Pada hari Kamis (17/11) pekan lalu, LSM yang berbasis di New York, Amerika Serikat itu, Human Rights Watch (HRW) mengatakan dalam sebuah pernyataan bahwa pemerintah Myanmar harus memberikan para pengamat hak asasi manusia dan wartawan independen akses secara cepat dan tak terbatas ke daerah tersebut, dan pihak berwenang juga telah mengkonfirmasibanyaknya kerusakan properti.
Sebuah tim inspeksi militer mengklaim pada Rabu (16/11) bahwa 185 bangunan dibakar di 4 desa Muslim Rohingya di Maungdaw, sementara menurut laporan HRW pada tanggal 13 November yang memanfaatkan citra satelit berhasil mengidentifikasi 430 bangunan hancur di daerah itu.
HRW mengidentifikasi total sebanyak 430 bangunan hancur di 3 desa Muslim di kabupaten Maungdaw utara, berdasarkan analisis citra satelit beresolusi tinggi yang tercatat dipotret pada pagi hari tanggal 22 Oktober, 3 November, dan 10 November 2016. Dari jumlah ini, sebanyak 85 bangunan hancur di desa Pyaung Pyit (Ngar Sar Kyu), sementara 245 bangunan hancur di desa Kyet Yoe Pyin, dan 100 bangunan lainnya juga hancur di desa Wa Peik (Kyee Kan Pyin).
Melihat tanda-tanda kerusakan di setiap desa Muslim Rohingya di Maungdaw itu, sangat konsisten diakibatkan oleh api, termasuk keberadaan bekas luka bakar besar dan hancurnya pohon-pohon yang menaunginya. Karena tutupan pepohonan lebat, sangat mungkin bahwa jumlah sebenarnya dari bangunan-bangunan yang hancur lebih tinggi.
“Konfirmasi Pemerintah Burma [Myanmar] terkait meluasnya kerusakan akibat kebakaran di negara bagian Rakhine, seharusnya dengan menawarkan diizinkannya akses media sebagai langkah untuk mendapatkan kebenaran tentang apa yang terjadi,” tandas Direktur HRW Asia, Brad Adams.
“Tapi ini terlau lama, dan sudah terlambat … akses cepat dan tanpa hambatan ke daerah yang terkena dampak untuk penyelidikan independen oleh media dan organisasi hak asasi manusia sangatlah penting.”, pungkasnya
Pada hari Rabu (16/11), Shwe Maung, seorang Muslim Rohingya mantan anggota Parlemen Myanmar, menggambarkan bahwa laporan media pemerintah itu “konyol”, Ia pun menambahkan bahwa “taktik” semacam itu telah lama digunakan oleh militer di Maungdaw sebelumnya.

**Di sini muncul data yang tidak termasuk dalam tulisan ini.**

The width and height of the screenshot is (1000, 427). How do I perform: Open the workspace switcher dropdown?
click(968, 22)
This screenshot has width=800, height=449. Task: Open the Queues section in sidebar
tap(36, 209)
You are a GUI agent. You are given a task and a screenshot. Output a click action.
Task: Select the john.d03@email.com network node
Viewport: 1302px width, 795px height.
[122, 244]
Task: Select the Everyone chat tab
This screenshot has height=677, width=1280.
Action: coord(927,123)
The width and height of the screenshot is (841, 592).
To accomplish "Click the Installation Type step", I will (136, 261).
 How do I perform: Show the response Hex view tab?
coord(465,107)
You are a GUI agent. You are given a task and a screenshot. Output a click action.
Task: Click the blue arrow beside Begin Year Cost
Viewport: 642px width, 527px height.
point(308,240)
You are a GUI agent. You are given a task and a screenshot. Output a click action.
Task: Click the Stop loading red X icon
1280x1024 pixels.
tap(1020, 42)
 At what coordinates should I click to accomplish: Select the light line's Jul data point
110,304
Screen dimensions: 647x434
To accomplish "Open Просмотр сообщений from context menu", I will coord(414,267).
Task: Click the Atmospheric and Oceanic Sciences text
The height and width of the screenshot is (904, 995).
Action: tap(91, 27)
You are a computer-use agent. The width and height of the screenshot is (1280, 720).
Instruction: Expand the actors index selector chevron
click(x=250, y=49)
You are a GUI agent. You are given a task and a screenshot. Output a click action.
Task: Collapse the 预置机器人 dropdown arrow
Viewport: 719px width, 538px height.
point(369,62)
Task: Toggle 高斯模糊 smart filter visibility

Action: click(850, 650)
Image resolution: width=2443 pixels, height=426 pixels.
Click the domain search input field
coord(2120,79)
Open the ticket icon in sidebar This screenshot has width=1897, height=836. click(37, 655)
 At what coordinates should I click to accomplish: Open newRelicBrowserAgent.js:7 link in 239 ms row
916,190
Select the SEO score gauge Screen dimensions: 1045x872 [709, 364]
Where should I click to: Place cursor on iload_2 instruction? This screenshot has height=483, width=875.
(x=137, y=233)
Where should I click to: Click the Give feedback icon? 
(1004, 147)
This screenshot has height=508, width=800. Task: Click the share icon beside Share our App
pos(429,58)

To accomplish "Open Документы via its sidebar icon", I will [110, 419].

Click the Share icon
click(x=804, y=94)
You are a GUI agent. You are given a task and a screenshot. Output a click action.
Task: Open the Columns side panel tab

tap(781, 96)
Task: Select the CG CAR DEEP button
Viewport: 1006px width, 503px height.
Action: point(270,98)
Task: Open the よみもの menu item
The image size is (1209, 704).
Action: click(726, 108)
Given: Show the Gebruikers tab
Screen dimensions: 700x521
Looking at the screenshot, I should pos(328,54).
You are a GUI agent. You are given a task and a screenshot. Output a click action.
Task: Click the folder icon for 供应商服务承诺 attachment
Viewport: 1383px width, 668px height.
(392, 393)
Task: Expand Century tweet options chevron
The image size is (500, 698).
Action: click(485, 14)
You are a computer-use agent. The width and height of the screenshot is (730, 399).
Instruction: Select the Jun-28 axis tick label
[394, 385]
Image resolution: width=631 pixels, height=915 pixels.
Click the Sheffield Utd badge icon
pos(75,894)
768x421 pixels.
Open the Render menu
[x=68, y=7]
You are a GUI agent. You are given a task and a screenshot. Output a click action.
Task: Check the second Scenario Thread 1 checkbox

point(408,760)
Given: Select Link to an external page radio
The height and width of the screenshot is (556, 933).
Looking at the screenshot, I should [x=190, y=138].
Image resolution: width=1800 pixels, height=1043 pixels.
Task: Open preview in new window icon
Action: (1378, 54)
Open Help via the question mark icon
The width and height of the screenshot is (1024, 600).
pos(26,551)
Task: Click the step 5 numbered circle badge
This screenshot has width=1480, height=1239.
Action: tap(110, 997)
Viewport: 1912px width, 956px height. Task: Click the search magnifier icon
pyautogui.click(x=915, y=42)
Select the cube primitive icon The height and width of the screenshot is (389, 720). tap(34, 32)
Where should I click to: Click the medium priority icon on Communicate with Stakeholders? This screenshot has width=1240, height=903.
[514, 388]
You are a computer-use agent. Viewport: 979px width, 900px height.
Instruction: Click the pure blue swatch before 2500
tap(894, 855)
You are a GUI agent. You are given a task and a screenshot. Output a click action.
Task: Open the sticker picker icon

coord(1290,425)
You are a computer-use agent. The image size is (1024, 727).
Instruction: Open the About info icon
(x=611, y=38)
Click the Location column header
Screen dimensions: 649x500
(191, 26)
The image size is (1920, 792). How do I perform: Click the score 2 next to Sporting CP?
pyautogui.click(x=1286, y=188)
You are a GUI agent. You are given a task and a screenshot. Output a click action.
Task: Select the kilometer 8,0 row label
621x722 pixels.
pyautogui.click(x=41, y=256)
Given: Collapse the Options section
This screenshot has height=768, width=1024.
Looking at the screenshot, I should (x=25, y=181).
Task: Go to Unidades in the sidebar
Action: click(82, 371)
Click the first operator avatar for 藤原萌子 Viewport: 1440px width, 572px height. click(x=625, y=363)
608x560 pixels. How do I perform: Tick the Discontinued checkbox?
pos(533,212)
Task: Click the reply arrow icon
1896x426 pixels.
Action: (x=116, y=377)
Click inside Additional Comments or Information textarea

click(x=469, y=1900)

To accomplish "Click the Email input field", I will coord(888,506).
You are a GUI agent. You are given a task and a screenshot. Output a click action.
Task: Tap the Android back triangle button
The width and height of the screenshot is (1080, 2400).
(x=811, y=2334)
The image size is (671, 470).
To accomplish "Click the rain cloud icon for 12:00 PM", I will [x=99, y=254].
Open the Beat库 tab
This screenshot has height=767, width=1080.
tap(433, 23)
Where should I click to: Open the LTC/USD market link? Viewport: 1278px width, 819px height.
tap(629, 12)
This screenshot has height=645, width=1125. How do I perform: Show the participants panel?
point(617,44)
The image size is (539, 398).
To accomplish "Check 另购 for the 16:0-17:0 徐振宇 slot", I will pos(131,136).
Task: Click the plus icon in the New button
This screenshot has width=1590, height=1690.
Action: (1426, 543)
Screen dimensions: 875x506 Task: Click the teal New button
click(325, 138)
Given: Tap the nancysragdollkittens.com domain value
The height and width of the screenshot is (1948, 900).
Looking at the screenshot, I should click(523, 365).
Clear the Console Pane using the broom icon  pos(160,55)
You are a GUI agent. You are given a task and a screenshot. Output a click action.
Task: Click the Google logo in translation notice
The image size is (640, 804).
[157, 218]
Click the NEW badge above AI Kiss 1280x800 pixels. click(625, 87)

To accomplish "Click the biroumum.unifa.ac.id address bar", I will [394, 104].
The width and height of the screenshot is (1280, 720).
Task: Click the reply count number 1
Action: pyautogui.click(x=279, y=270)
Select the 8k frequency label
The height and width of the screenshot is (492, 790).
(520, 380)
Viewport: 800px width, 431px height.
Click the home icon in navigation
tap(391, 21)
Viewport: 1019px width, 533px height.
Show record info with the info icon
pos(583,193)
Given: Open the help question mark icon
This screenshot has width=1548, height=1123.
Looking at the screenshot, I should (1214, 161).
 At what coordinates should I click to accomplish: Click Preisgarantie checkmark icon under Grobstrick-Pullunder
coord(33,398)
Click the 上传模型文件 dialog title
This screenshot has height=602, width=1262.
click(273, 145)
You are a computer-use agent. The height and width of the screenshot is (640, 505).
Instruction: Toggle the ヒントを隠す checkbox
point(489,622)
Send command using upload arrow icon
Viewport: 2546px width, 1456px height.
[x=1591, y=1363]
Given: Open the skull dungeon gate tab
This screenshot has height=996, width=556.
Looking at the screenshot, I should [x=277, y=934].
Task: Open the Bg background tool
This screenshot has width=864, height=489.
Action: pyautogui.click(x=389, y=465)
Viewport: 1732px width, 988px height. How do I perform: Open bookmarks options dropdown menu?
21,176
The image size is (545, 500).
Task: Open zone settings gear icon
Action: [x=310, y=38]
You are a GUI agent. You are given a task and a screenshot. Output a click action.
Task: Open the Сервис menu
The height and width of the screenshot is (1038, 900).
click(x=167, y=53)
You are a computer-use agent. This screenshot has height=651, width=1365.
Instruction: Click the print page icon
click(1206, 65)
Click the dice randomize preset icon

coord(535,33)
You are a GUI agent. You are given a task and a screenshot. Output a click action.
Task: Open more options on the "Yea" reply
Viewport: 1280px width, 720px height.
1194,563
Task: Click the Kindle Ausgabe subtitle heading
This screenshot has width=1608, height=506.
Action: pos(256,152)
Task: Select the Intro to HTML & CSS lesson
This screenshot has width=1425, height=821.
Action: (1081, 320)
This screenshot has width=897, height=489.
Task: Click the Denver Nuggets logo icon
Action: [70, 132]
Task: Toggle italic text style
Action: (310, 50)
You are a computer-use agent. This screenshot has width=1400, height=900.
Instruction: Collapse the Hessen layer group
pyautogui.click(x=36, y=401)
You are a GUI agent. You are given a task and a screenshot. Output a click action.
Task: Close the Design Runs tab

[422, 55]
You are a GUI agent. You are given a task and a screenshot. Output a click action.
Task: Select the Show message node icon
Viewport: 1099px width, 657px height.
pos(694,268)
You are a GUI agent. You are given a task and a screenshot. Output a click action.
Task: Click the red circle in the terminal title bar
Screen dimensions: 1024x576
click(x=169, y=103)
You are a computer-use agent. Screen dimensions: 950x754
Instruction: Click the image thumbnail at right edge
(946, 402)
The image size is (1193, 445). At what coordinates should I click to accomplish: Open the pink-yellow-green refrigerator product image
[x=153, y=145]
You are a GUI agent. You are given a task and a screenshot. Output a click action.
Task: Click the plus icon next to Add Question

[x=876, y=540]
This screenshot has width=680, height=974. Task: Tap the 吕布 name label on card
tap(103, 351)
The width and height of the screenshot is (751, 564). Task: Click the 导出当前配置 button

“Ini bukan berarti hal itu aneh, karena warga desa Muslim Rohingya juga disalahkan ketika tentara dan polisi membakar rumah-rumah di desa Du Chi Yar Tan,” jelasnya, Maung mengacu pada sebuah kejadian pada bulan Januari 2014 di mana 48 Muslim Rohingya dilaporkan tewas.
“Pemerintah harus menyelidiki apa yang terjadi di Maungdaw, bukannya menyalahkan korban lagi dan lagi.”
Tuduhan itu mencerminkan kampanye di mana kedua pihak, Muslim Rohingya dan militer Myanmar mencoba untuk saling menyalahkan.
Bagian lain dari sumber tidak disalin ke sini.